4.神の羊となる教え
それは神からの衝撃的な告白だった。
その告白を、神の横に並び立つ神の過去の姿、少女クダリルが付け足す。
「だからと言って、別に私とこのゴウベンがこの現時点において同一人物だという事では全くないわ。
なぜなら、もうこの時点で私とこっちの私とでは規定となっている位置エネルギーが既に完全に分かれて別ものになっている。
身体の体構成、遺伝構成は全く同じでもその根幹である位置エネルギーは全く別物なの。
位置エネルギーを感じとることもできない科学技術の低い只の人間ならまだしも、位置エネルギーの存在を明確に探知できる私たちリ・クァミス人ならわかるでしょ。
今、この私が何を言っているのか。
だから……」
「いまや、クダリルとゴウベンは……全くの別人なのね」
呟くオリルにクダリルは頷いて注意を促す。
「そうよ。でも特に親しかったわけでも無いオワシマス・オリル。そんなあなたにクダリルなんて名前の方で呼ばれる筋合いはないわ。
私はあなたをオリルって呼ぶけどそれは別に親しさからくるものじゃない!」
その眼は強い否定の眼差しを秘めている。
「アワントス……」
突然の事に目を丸くするばかりの茫然となるオリルの前に出てきたのはリ・クァミス最高学府学会院の最高学領シュアキ・マセリだった。

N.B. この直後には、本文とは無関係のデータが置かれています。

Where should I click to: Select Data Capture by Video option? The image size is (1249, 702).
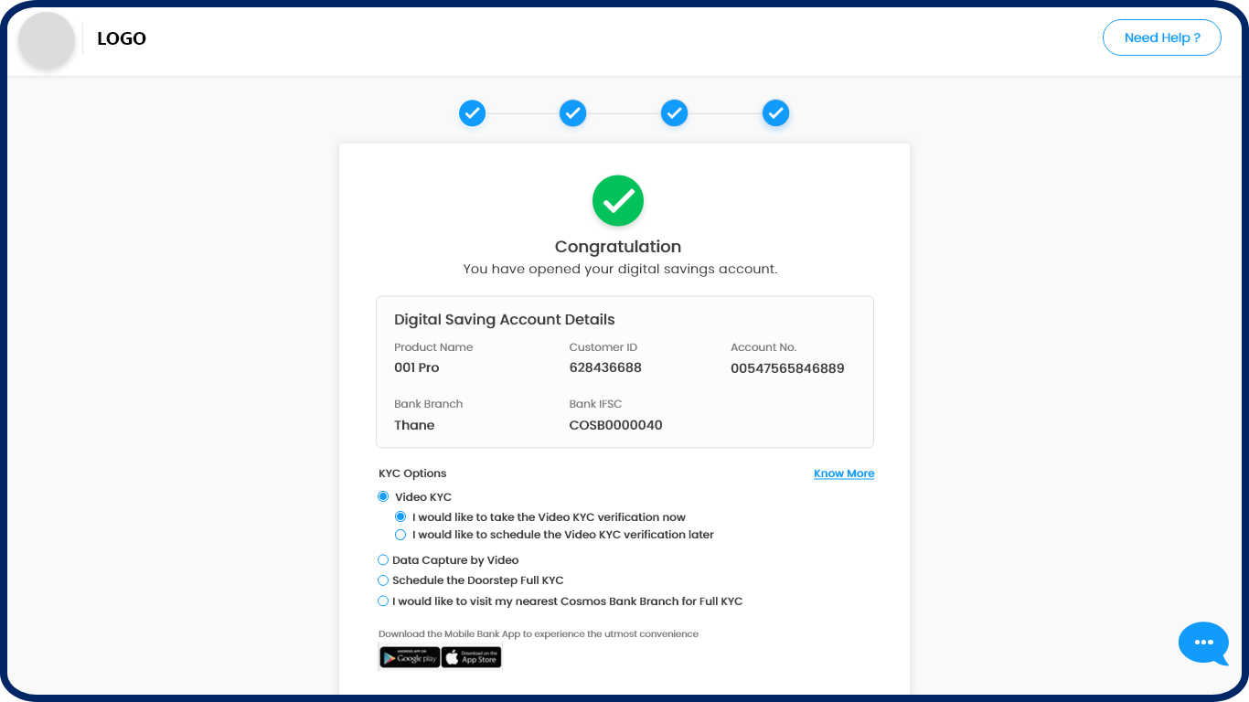coord(383,560)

「それで君はいったいこれからどうしようというのかね?」
アグリッパとはまた違う整えられた白髭を湛える初老の老人は言った。
しかし、クダリルの答えは実に明確だった。
「決まっています、学領。
私はこれからの、この炙れていく新世界の住民たちのために組織を興します。
その為にこの未来の私、ゴウベンは私の前に現われたのですから。
この新世界を別の側面から一つにするために!」
「炙れていく?
誰もが夢に見る理想の世界に一歩、また近づいたこの新世界から一体誰が炙れていくというのだ? アワントス……。アワントス・クダリル」
「本当にお幸せな頭をしているのですね。気づかないのですか? 学領?」
「控えなさいっ、アワントス!」
シュアキの傍に控えていた副学領を務める老女の学頭が窘めるがクダリルは意に介さない。

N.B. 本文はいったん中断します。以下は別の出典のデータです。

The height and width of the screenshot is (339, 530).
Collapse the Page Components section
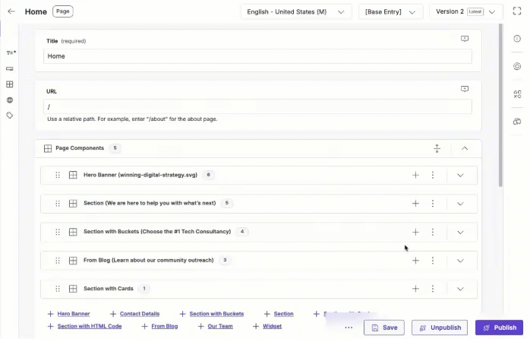click(465, 148)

「控えるも何も、学領ご自身からお訊ねしだしたことです」
言ってクダリルは周囲を見る。
「いいでしょう。それではここにいる皆様方にお尋ねします。
今までここに、一つになる前のあの過去の世界から疎外感を感じてきた人たちはいますか?
借りにいたとしても、別にいまここで手を挙げる必要はありません。
ただし、その人たちにとってはこの新しい新世界でさえ、あなた達の夢見る新天地には成りえないことを今、ここに忠告いたします。
あなた達にはこの新しくなった新世界でさえ居場所は無いのですよ?
例え周りに未知の超大陸が広がっていたとしてもそれはあなた達の土地とはなりえません。

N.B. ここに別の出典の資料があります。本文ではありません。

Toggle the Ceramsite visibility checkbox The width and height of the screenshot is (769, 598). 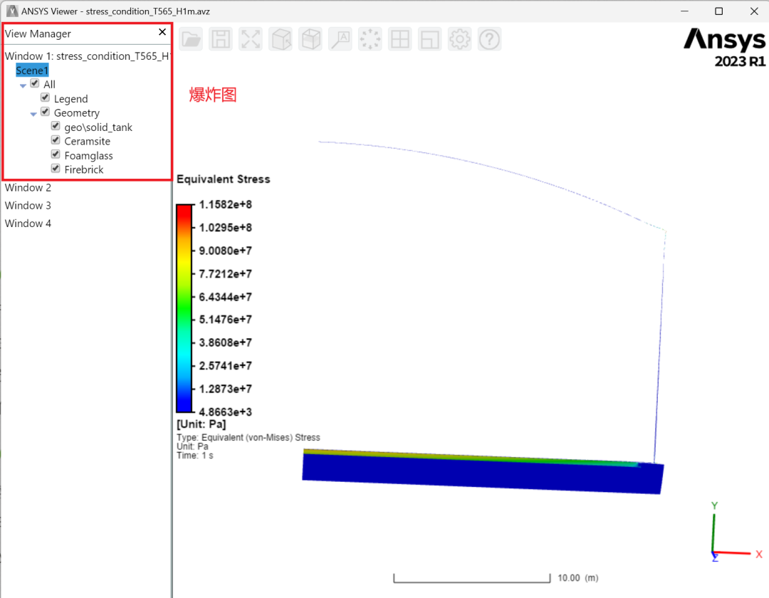pos(56,140)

なぜならこれから先、そういったそれらの問題はこういう新世界会議の場で取り仕切られるのですから。
それらはまさしく、あなた達を迫害し、追放し、隅に追いやった忌まわしい公の法です。
それらは世界が変わろうとも、新しくなろうとも、何も一切が変わりはしません。
あなた方は永久に被迫害者なんです。
この世に出でた全ての新世界を繋ぐために束縛し、取り締まろうと動く新世界会議という名の新しい公の法によって!」
クダリルの言葉に皆はただ黙っていた。
だがそれは賛同とは真逆の意味での沈黙だった。
その場の誰もがこの少女の言葉に心を揺り動かされることはなかった。
なかったはずだった。
しかし、それに一人だけ反応した者がいた。
「その話は本当なのか?」
「ハイオンっ?」
その言葉を発したのは上座から見て右端の一番奥に座する第六文明の超巨大国家ムーの代表を務める少女のその護衛を務める獣人、その一人だった。
「今の話は本当なのか?」
その獣人、ハイオンという名のライオンの獣人が屈強な体に藍色の衣を袈裟懸けに着て、クダリルに問いかけていた。
「本当も何も実際にそうなるわ。わかるでしょ?
事実、今そうやって私に問いかけているのはあなた一人だけなのよ?
他は誰も疑問にすら思っていない。
それが当然だと思っている。
この面子を見ていれば、そういう事にもすぐに思い至るものでしょうに」
クダリルはまるで侮蔑するように周囲を見渡した。
「それから逃れられる術はあるのか?」
「ハイオン!」
自分たちの主、不老妃の静止の声も無視してハイオンは神の少女に一歩また一歩と近づく。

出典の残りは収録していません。